3. Corps improbable, disparition de l'individu

 

 Dans une perspective identique de la difficulté de la traversée de la chair, on notera cette anecdote pseudo-scientifique relatée par le père lors d’un dîner à trois, sur l’inutilité progressive des ongles. L’allusion est éloquente : celle d’une partie du corps dont on ne peut plus mesurer la fonction utilitaire, réduite qu’elle est à une simple apparence, à une trace matérielle. Les ongles servent à gratter, à soulever, à creuser, à pénétrer… Or, avec ce film, nous sommes dans l’impossibilité d’aller au-delà – ou tout aussi bien en deçà – de la surface. Il n’y a pas de profondeur. Et l’attitude du père l’amenant à recouvrir des bandes enregistrées par des vidéos de son cru, en un palimpseste des temps modernes, se révèle illusoire.

 

 Dans « Family viewing », à côté du trafic en tout genre des images, on assiste à une manipulation plus monstrueuse, opérée par le fils sur fond d’attachement éperdu à sa grand-mère. A trop vouloir l’extraire de l’hôpital où elle devient presque indésirable, il est amené à la déplacer d’un lieu à un autre. Le « parcours » de cette femme devient exemplaire de la manière d’amener progressivement un corps à disparaître.

 

 Cette dégradation est d’autant plus prégnante que la femme est déjà malade, impotente, d'une stature imposante, les yeux cerclés de ce cerne noir rappelant les cadavres.

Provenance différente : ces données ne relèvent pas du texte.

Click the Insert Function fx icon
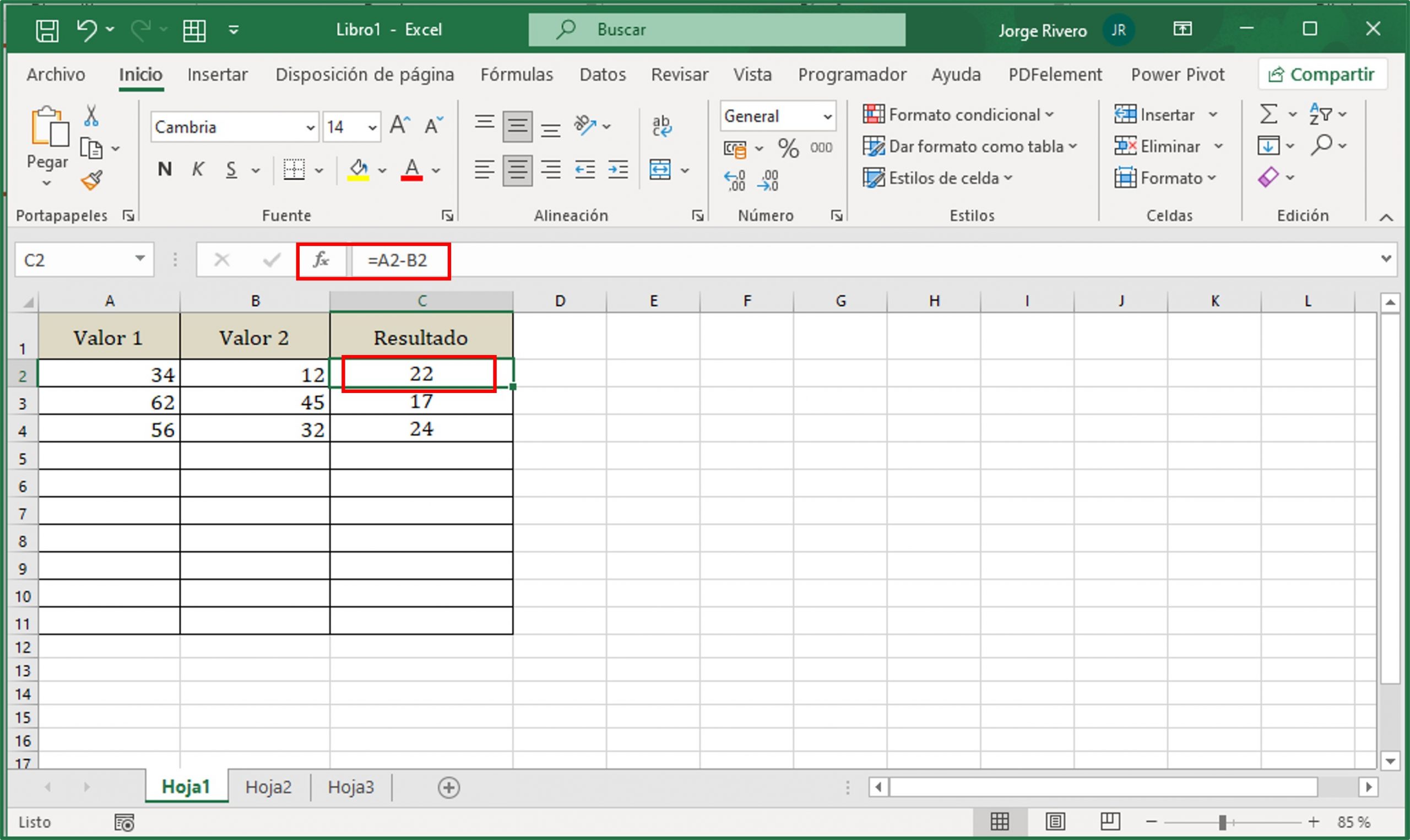 pos(321,260)
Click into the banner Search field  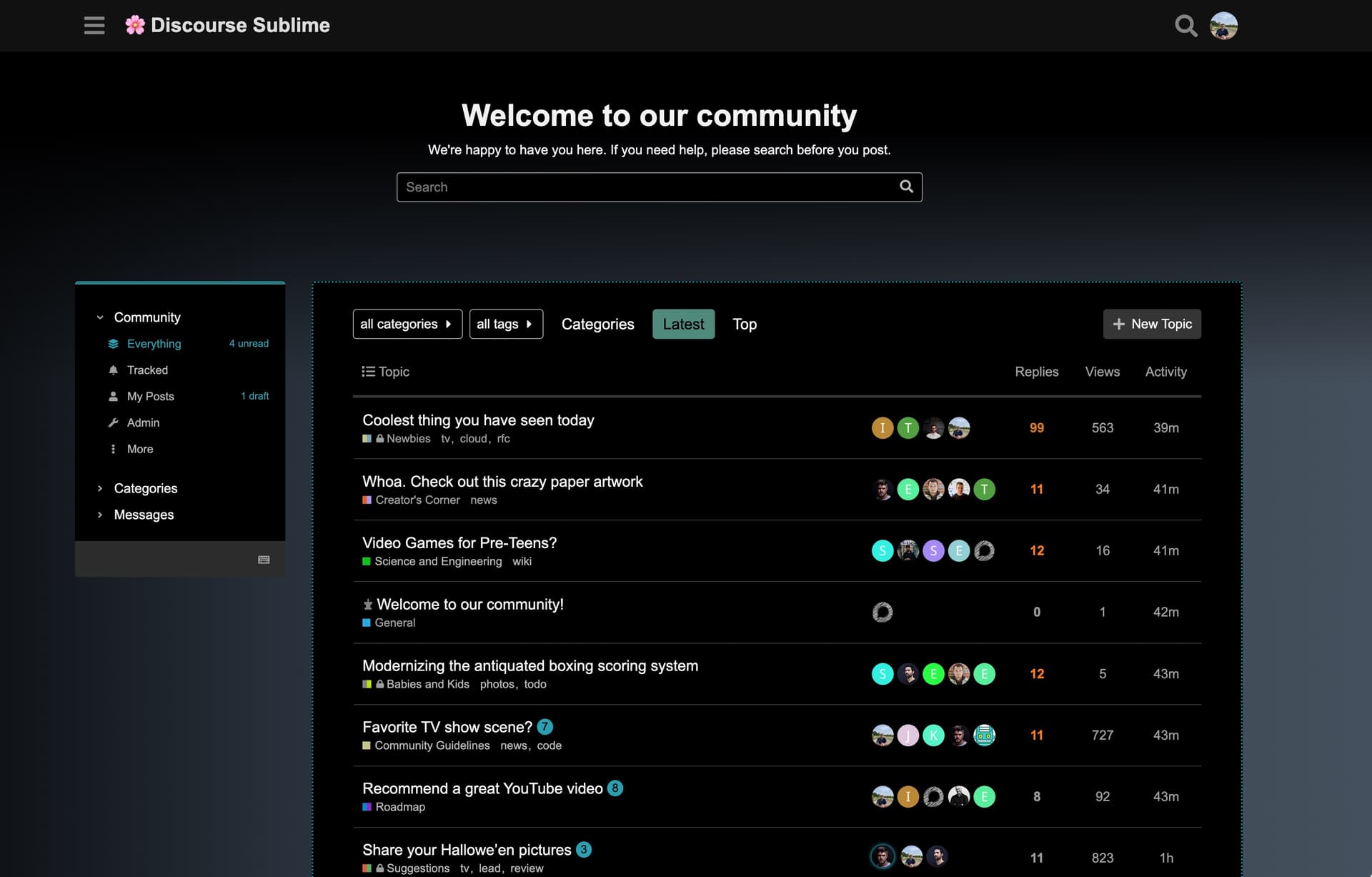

Corps alité, massif, réduit au silence. Parmi les personnages principaux du film, c’est le seul – avec Arsinée Khandjian, la femme du cinéaste – qui ne soit soumis à cette trituration entre image de cinéma et image vidéo, comme si la déperdition à venir était déjà inscrite dans le corps même.

 

 Mais en un paradoxe lumineux et salvateur, si le corps de la grand-mère est le plus inerte, le plus voué à l’effacement – laquelle deviendra effective en réduisant son corps à un simple reflet sur la vitre d’une porte d’ambulance –, il est aussi, en raison de cette massivité, le plus présent, le plus envahissant, et, en définitive, le plus vivant. C’est sur son visage que se dessine les variations émotionnelles les plus humaines (la satisfaction de trouver un nouveau foyer, l’horreur en découvrant la vidéo de sa fille bâillonnée, etc.) C’est l’image projetée, dès lors qu’elle est radicalement séparée du corps, ne menaçant pas de le réduire lui aussi à de l’image, qui réinsuffle un peu de vie, un peu de rêve au spectateur.